◆ **Esercizio 1**
Nel brano sulla stomia, come si chiama la figlia più piccola?
◆ **Esercizio 2**
Prosegui il brano sulla stomia dopo la sua ultima frase.

◆ **Testo dell'esercizio**
Me l’hanno dimostrato con grande naturalezza le mie figlie, di 7 e 8 anni, che appena arrivata a casa avevano accolto la notizia come un’interessante e avvincente avventura. “Quindi mamma fai la cacca dalla pancia?” mi aveva chiesto Viola, la più piccola. E con un entusiasmo travolgente aveva aggiunto subito “Fooooorte mamma!”. Da lì in poi il mio anno con la stomia è stata un’escalation di esclamazioni entusiastiche da “sei fortunata mamma, se ti scappa di notte non devi neanche alzarti dal letto” a “mamma spiegami tutto così se capita a me il dottore non deve rispiegarmelo” fino a “la mia mamma non va mai in bagno perché ha un sacchetto magico” detto orgogliosamente davanti agli amici, alzandomi la maglietta per mostrarlo a tutti.

◆ **Dati forniti**
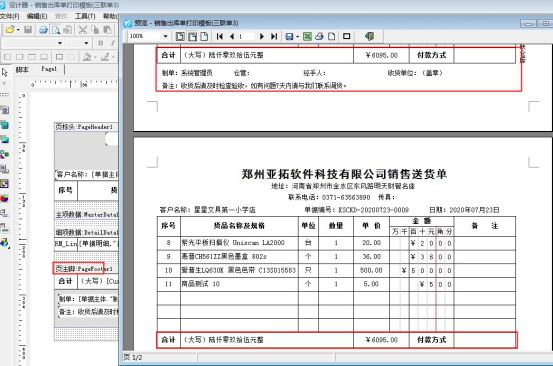This screenshot has height=366, width=553.
Task: Go to the next preview page
Action: pos(262,36)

◆ **Risposta 1**
Viola.

◆ **Risposta 2**
Sì, perché le mie bambine mi hanno insegnato che quando si è malati non bisogna nascondersi o vergognarsi. Certo ci vuole tempo per digerire una stomia (la mia oltretutto sapevo che sarebbe stata temporanea), ma ho avuto dalla mia parte un medico, il dottor Lenisa, fuori dal comune: un vero professionista, ma soprattutto un uomo dotato di grande umanità, tatto ed empatia. Uno di quei chirurghi che hanno a cuore i pazienti e te lo trasmettono con chiarezza e calore, e anche (il che non guasta) con una spiccata ironia. “So che psicologicamente è dura da accettare” mi aveva detto il dottor Lenisa. “Ma vedrai che starai subito bene, molto meglio di come stai adesso”. E aveva ragione. Il giorno dopo l’operazione ero in piedi, un mese dopo riuscivo a gestire tutto con normalità, disagi compresi (se ci si libera dai pregiudizi e ci si apre ad altri punti di vista, la nuova prospettiva può riservare piacevoli sorprese). Riprendere la mia normale routine è stato più facile di quanto immaginassi, merito anche della mia stomaterapista, Simona Furlan, un vulcano di energia e di simpatia che dal primo incontro ha saputo darmi la carica e spiegarmi con chiarezza e disinvoltura tutto quello che avrei dovuto fare.

La stomia, per me, non è stato - incredibile - un dramma, ma il sollievo di non sentire più dolore e di potermi muovere, di nuovo, con disinvoltura (o quasi). Per me è stato un po’ come gestire un neonato: bisognava accudirlo, cambiarlo, lavarlo, svezzarlo… A volte mi ha sfinito e mi ha creato problemi, ma niente di tragico.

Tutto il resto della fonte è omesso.